Shareholders play two vital roles. Firstly, they contribute capital to a company. Secondly, they exercise important decision-making power. 

Members & Shareholders

There is a distinction between members and shareholders. In a company that does not have a share capital, there are only members and no shareholders. 

A shareholder in a company that does have a share capital does not automatically become a member. To become a member, the person must agree, and their name must be placed on the register of members (section 112 CA 2006). 


The general power to manage the company is vested in the directors (Mutual Life Insurance v Rank Organisation). 

Despite this, the Insolvency Act 1986 and the CA 2006 place considerable decision-making power in the hands of the members, such as: 

1. The alteration of the company's articles.

2. The conversion of a company to private to public, or limited to unlimited, can only be approved by the members. 

3. The members can remove a director(s) from office (section 168 CA 2006).

4. Numerous loans and other transactions can only be approved by members. 
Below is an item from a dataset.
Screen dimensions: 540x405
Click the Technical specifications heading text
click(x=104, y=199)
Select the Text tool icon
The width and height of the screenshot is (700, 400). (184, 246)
5. Petition to the court for winding up of the company. 

The company's members will usually make such decisions via the passing of a resolution. A resolution is simply a more formal word for a vote. 

Types of Resolution

There are two types of resolution: 

1. Ordinary (section 282(1)). This is passed by a simple majority - over 50%. 

2. Special (section 283(1)). This is passed by a majority of not less than 75%. Special resolutions are reserved for important decisions and constitutional changes. 
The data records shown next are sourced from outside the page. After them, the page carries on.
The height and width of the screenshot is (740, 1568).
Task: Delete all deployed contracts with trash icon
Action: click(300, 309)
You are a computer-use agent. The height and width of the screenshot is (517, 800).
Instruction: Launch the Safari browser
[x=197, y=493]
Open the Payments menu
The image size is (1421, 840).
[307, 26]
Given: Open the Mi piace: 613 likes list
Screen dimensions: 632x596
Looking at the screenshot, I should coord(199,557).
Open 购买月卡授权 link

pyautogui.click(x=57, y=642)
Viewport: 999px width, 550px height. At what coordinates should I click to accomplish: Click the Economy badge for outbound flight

Where statute requires that an ordinary/special resolution is required, the articles of association cannot alter this. 

The resolutions of public companies must be passed at a meeting of members (281(2)). 

The resolutions of private companies can be passed at a meeting, or through a written resolution (281(1)). 

Written Resolutions

CA 2006 allows private companies to pass written resolutions as a substitute for a resolution passed at a meeting (except where the resolution seeks to remove a director or auditor). 

Written resolutions require the same majorities, and have the same force, as resolutions passed at meetings (288(5)). 

When a written resolution is proposed, a copy of the proposed resolution will be sent to each member along with a statement informing the member how to signify agreement and when agreement must be made by. Photocopying the resolution and posting it to the members is clearly a much quicker and cheaper option than convening a meeting ('think small first' behind the CA 2006). Once a member has signified agreement, this cannot be revoked


There are two types: 

1. General meetings - all members are entitled to attend. The Annual General Meeting constitutes a general meeting. 

2. Meetings which only certain class members are entitled to attend. These meetings are known as 'class meetings'. These are reserved for determining the rights of members with special rights known as class rights.